The reprisal of materials from earlier passages in the movement was effected with clarity and subtlety and there was a real pleasure to be had from the way in which Fischer returned orchestra and hearers to the same almost dreamy mood in which it had begun. The waltz-like third movement began with enchanting fluidity of rhythm and phrase, and in the trio section Fischer seemed thoroughly at home with the odd metrical effects as flutes and oboes are accompanied by the strings.
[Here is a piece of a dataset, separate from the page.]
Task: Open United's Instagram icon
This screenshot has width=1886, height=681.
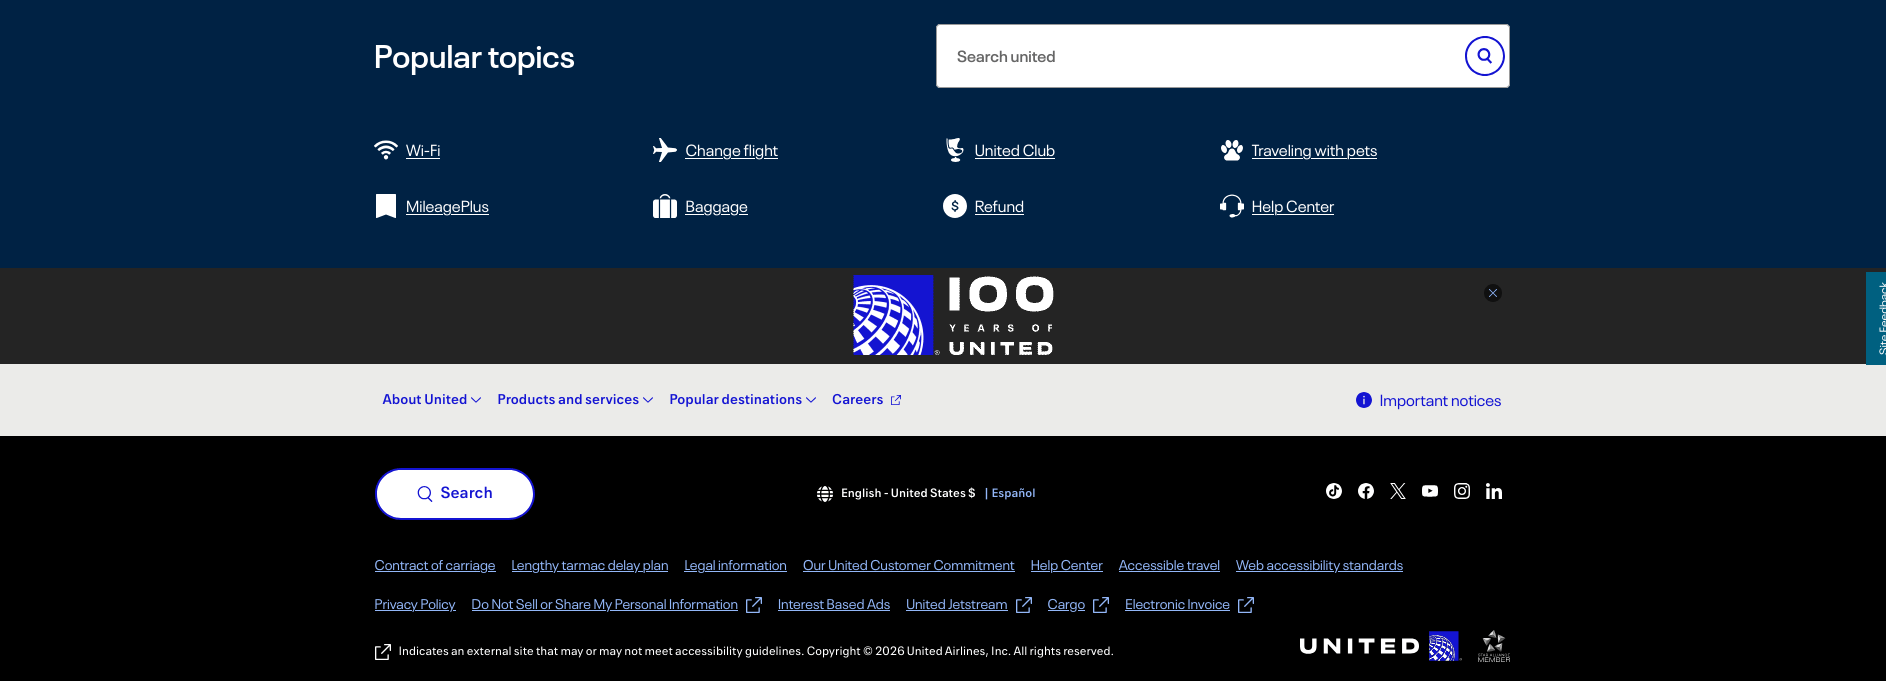Action: [x=1462, y=491]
The coda was truly molto vivace, setting up a lovely contrast with the hushed close of the movement. In the finale the opening trumpet fanfare was attractively played, more than a mere exercise in power, and Fischer’s conducting clarified much in the ensuing movement’s somewhat intricate structure of air and variations (which has elements of sonata form about it) and articulated alike the rhapsodic tenderness, the playfulness and the controlled and furious energy implicit in the score. The excitement of the triumphant coda was both resolution and release. A fine performance of a major work and definitely the highlight of the evening.